**Text segment:**
-----

You're losing sight of the full picture: This "optimization" was such a hindrance that they had to rewrite the compiler before they could work on the ecosystem of their new language. From kristoff_it's comment [1]:
> When I first joined the Zig project, Zig was still using the bootstrap compiler written in C++ that would not free memory (it took more than 4GB to compile the Zig compiler). Some people at the time were asking us to prioritize work on the package manager but Andrew rightfully wanted to prioritize rewriting the compiler instead. In hindsight this was the obviously right decision: a package manager implies that one can very easily add an order of magnitude more code to their project, stressing the performance of the compiler. If we had not prioritized core infrastructure over giving people what they wanted faster, today we would have people complaining that adding a single dependency to their project makes the build impossible to complete.
> they had to rewrite the compiler before they could work on the ecosystem of their new language.
I think you may have missed that the intention was always to rewrite the compiler to become self hosted. Improving the C++ implementation any more would've been pointless optimization.
no. a global arena is not the right solution for every project. but believe it or not, the zig compiler does use arenas as one of its strategies (just not global arenas), so yes, access to that strategy for performance improvement is still important and absolutely being used in the zig compiler today.

-----

**Recorded data:**
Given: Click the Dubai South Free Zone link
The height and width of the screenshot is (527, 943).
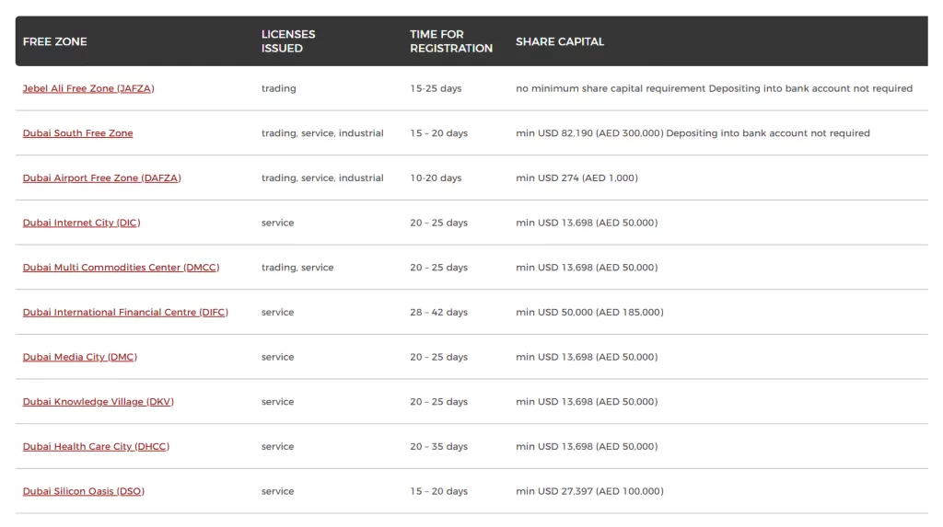Looking at the screenshot, I should 77,133.

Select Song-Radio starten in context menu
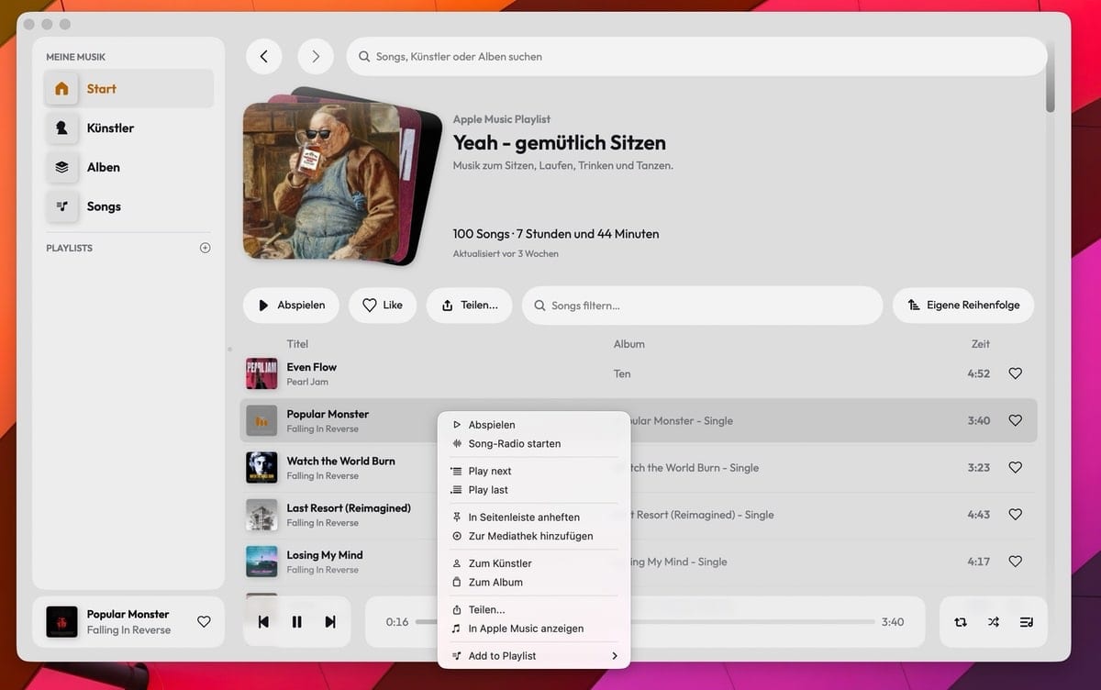point(514,444)
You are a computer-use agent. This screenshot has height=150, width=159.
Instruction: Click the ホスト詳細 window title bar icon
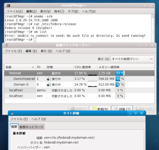coord(12,113)
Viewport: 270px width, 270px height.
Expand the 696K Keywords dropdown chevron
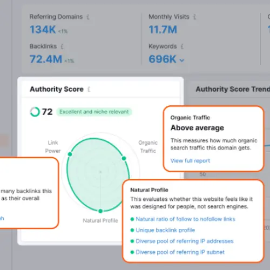[x=182, y=60]
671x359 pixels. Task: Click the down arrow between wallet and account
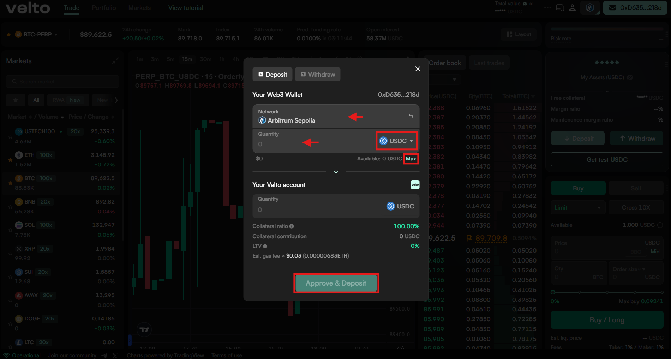click(336, 171)
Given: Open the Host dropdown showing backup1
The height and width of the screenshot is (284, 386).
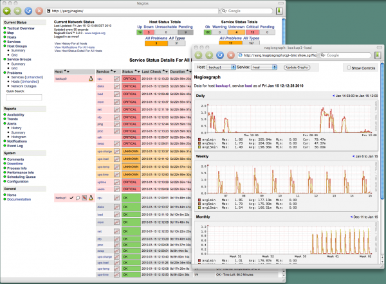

-----

**Brief A:** In the Zig compiler discussion, how much memory did it take to compile the Zig compiler with the C++ bootstrap compiler?
**Brief B:** Using the Zig compiler discussion, explain why rewriting the compiler was prioritized over building the package manager.
**Brief C:** Resume the Zig compiler discussion after its final sentence.

**Task answer A:** More than 4GB.

**Task answer B:** A package manager lets people easily add an order of magnitude more code to their projects, which stresses the compiler's performance. Without the rewrite first, people would be complaining that adding a single dependency makes the build impossible to complete.

**Task answer C:**
Maybe, or maybe the fact that Zig is a small independent project with limited resources has also something to do with it, and this kind of shaming says less about Zig than you'd think.
When I first joined the Zig project, Zig was still using the bootstrap compiler written in C++ that would not free memory (it took more than 4GB to compile the Zig compiler). Some people at the time were asking us to prioritize work on the package manager but Andrew rightfully wanted to prioritize rewriting the compiler instead. In hindsight this was the obviously right decision: a package manager implies that one can very easily add an order of magnitude more code to their project, stressing the performance of the compiler. If we had not prioritized core infrastructure over giving people what they wanted faster, today we would have people complaining that adding a single dependency to their project makes the build impossible to complete.
The Zig project has a huge scope and we are a small independent organization. This makes us extremely nimble and efficient, but it does mean that we need to do things in the order that makes the most sense for the project, not for what the public wants.
The fact that we develop in the open doesn't mean that the language is ready yet.
People that already have the required domain knowledge (and who have a tolerance for breaking changes) will have the opportunity to be early adopters if they wish to do so, others will have to wait for Zig to become more mature. And we do make this clear in releases and all forms of public communication.
We have gone a long way since the bootstrap compiler days, but we are still missing key infrastructure:
- we have a x86_64 custom backend but aarch64 is not complete yet - incremental compilation is showing that we can get instant rebuilds of large projects, but it has missing features and it doesn't work on all platforms yet - we need native fuzzing since AFL keeps regressing everytime a new version of LLVM comes out - for the longest time we haven't had a strong I/O story, now we're finally working on it
The time for paving the road for a new generation of programmers will come (it's in the ZSF mission statement btw), but first we need to finish the plumbing.